* **EXERCISE DESCRIPTION**:
Tally the lines below that hold the string "agent", and give only the tally.

SUPPLIED RECORDS Start Marker

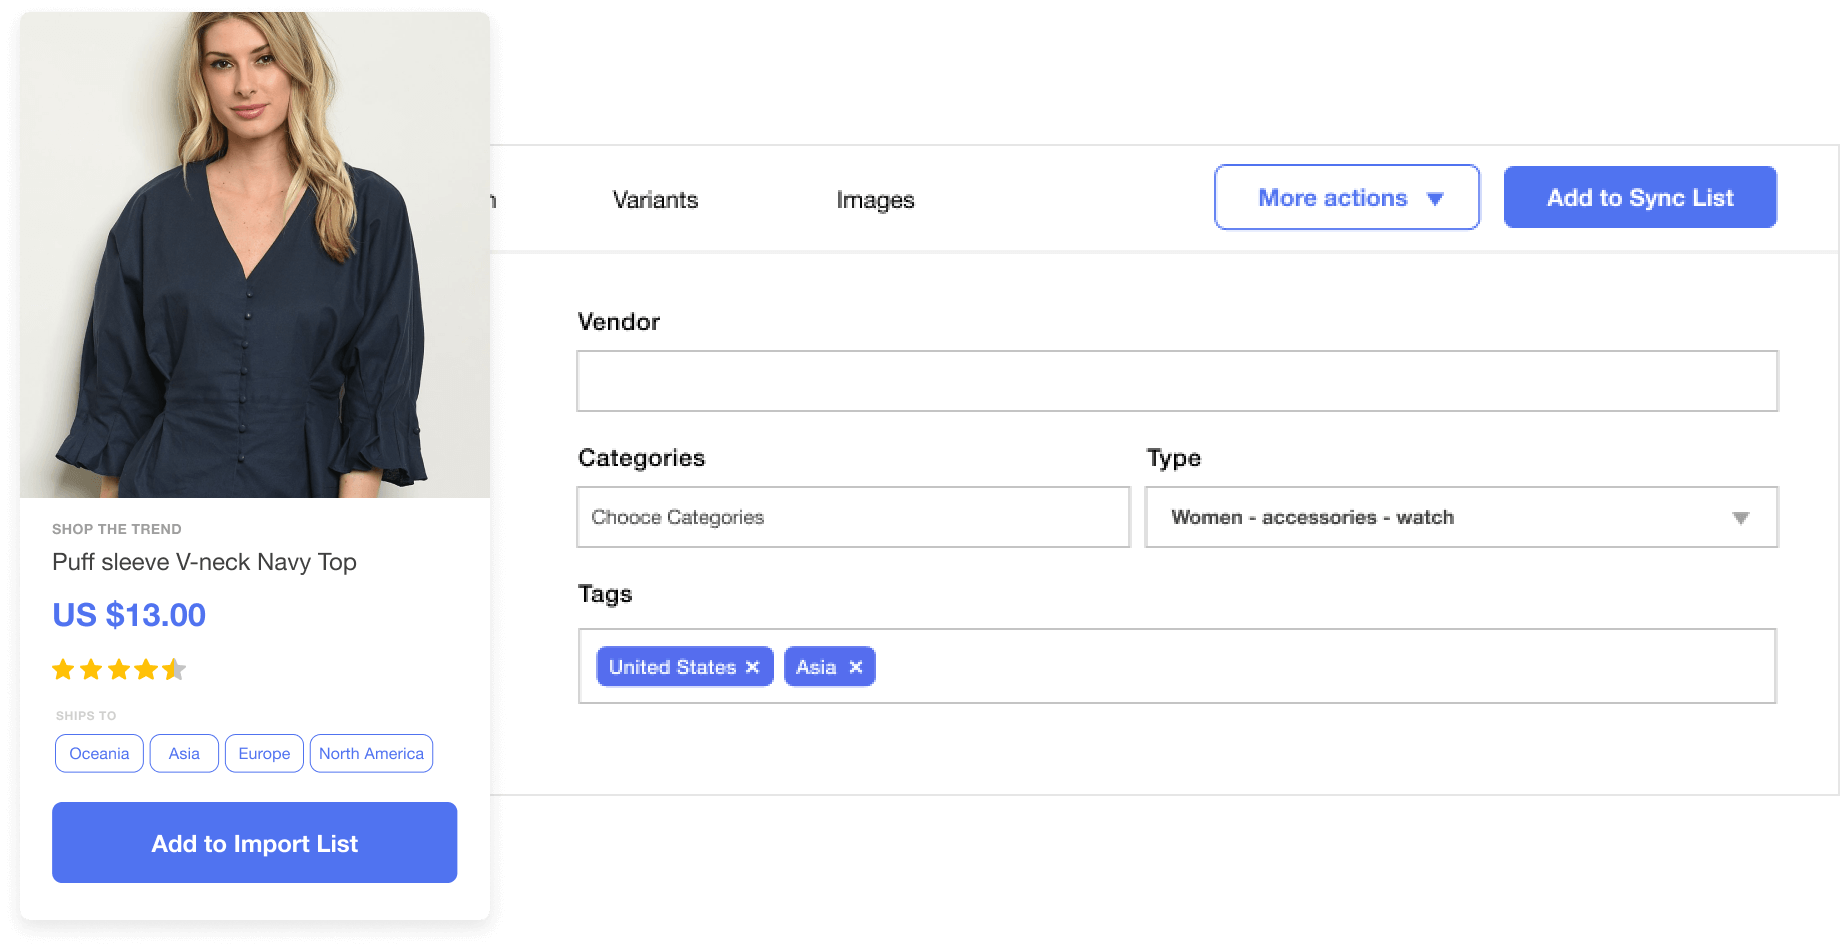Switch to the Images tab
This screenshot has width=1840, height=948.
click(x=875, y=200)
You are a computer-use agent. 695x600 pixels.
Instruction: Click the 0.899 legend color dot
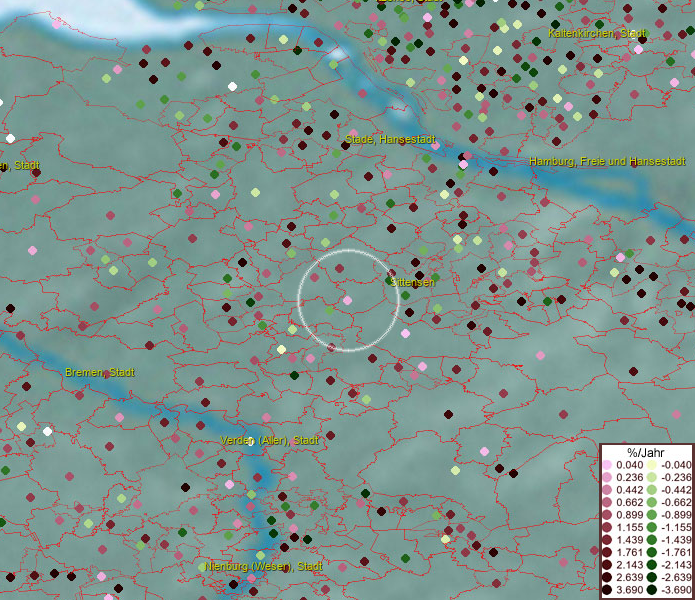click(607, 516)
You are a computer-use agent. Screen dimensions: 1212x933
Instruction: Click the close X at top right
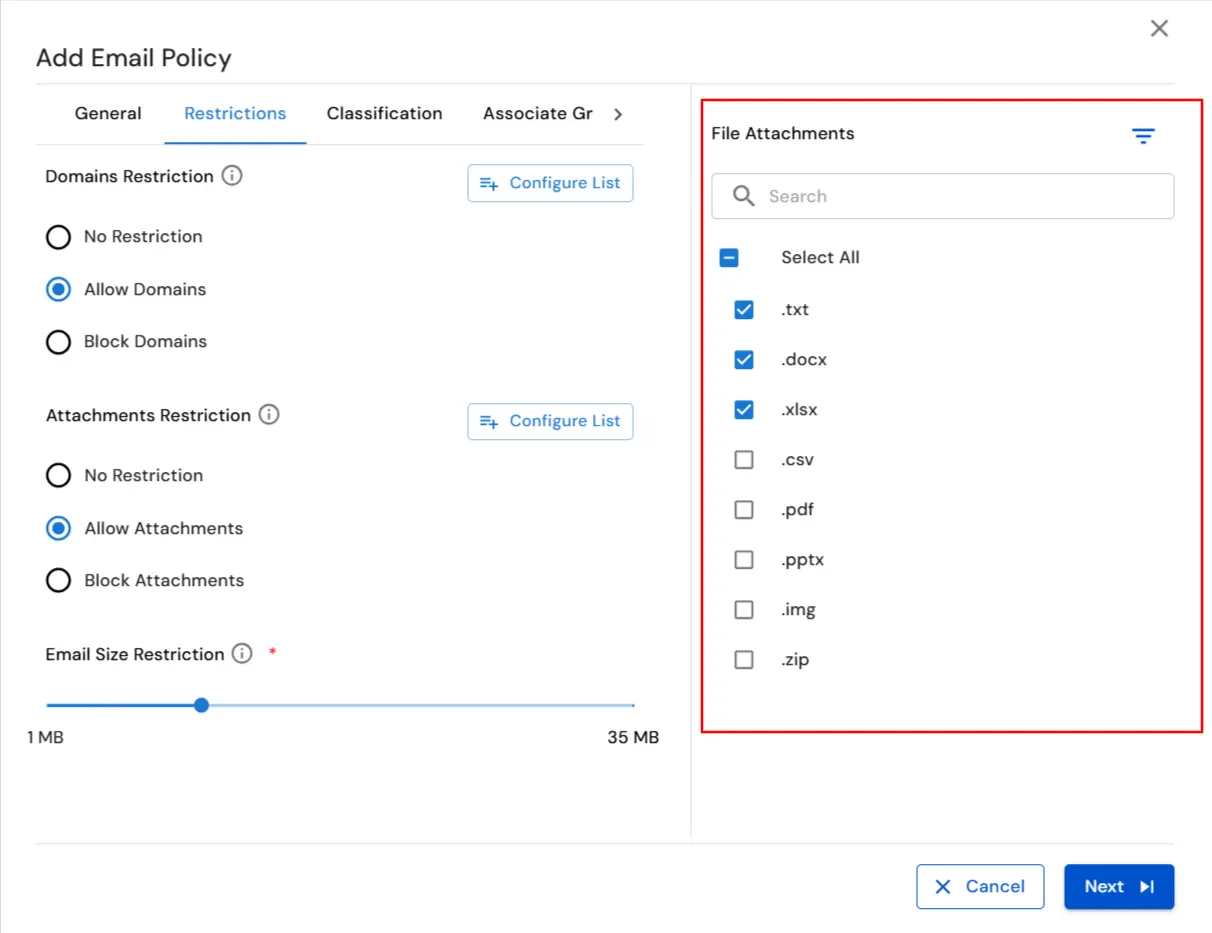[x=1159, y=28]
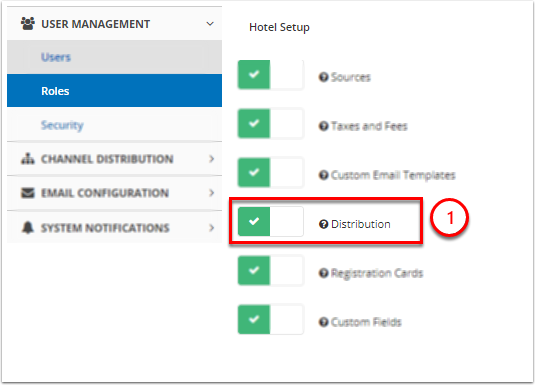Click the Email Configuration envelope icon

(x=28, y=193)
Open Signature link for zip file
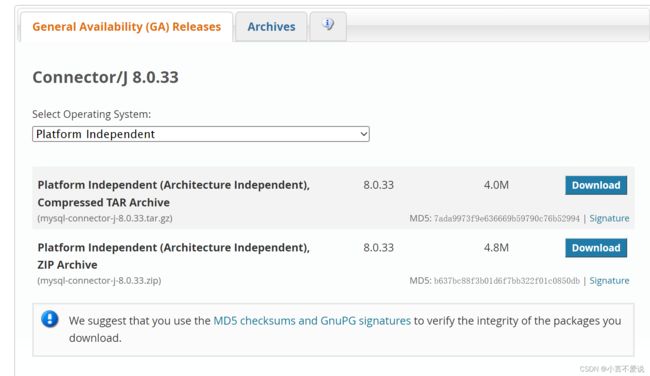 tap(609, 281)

SUPPLIED RECORDS End Marker
SUPPLIED RECORDS Start Marker

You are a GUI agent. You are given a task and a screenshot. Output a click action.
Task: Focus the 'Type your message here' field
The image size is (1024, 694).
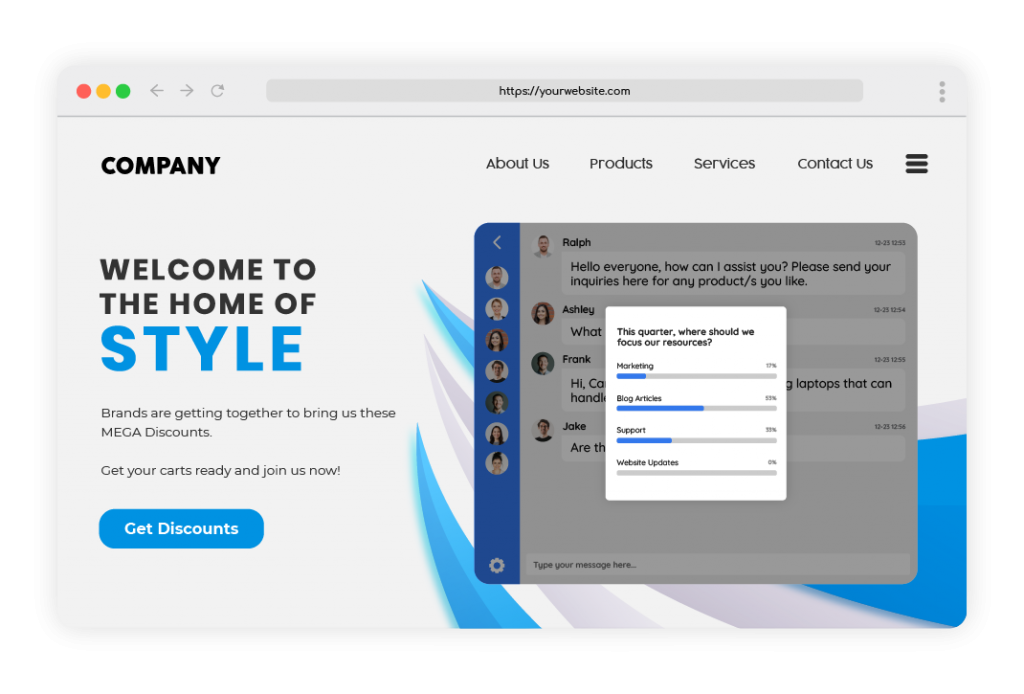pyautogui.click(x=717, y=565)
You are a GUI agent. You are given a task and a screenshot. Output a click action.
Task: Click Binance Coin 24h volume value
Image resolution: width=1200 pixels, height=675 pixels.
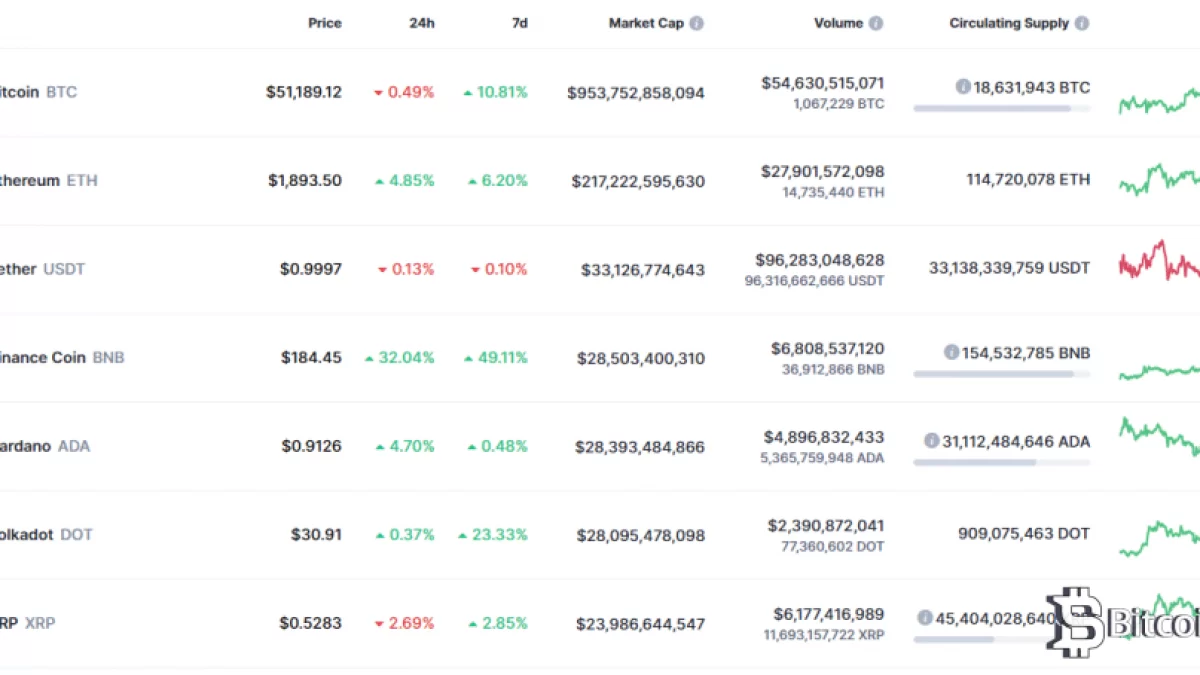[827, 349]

SUPPLIED RECORDS End Marker

* **RESULT BELOW**:
4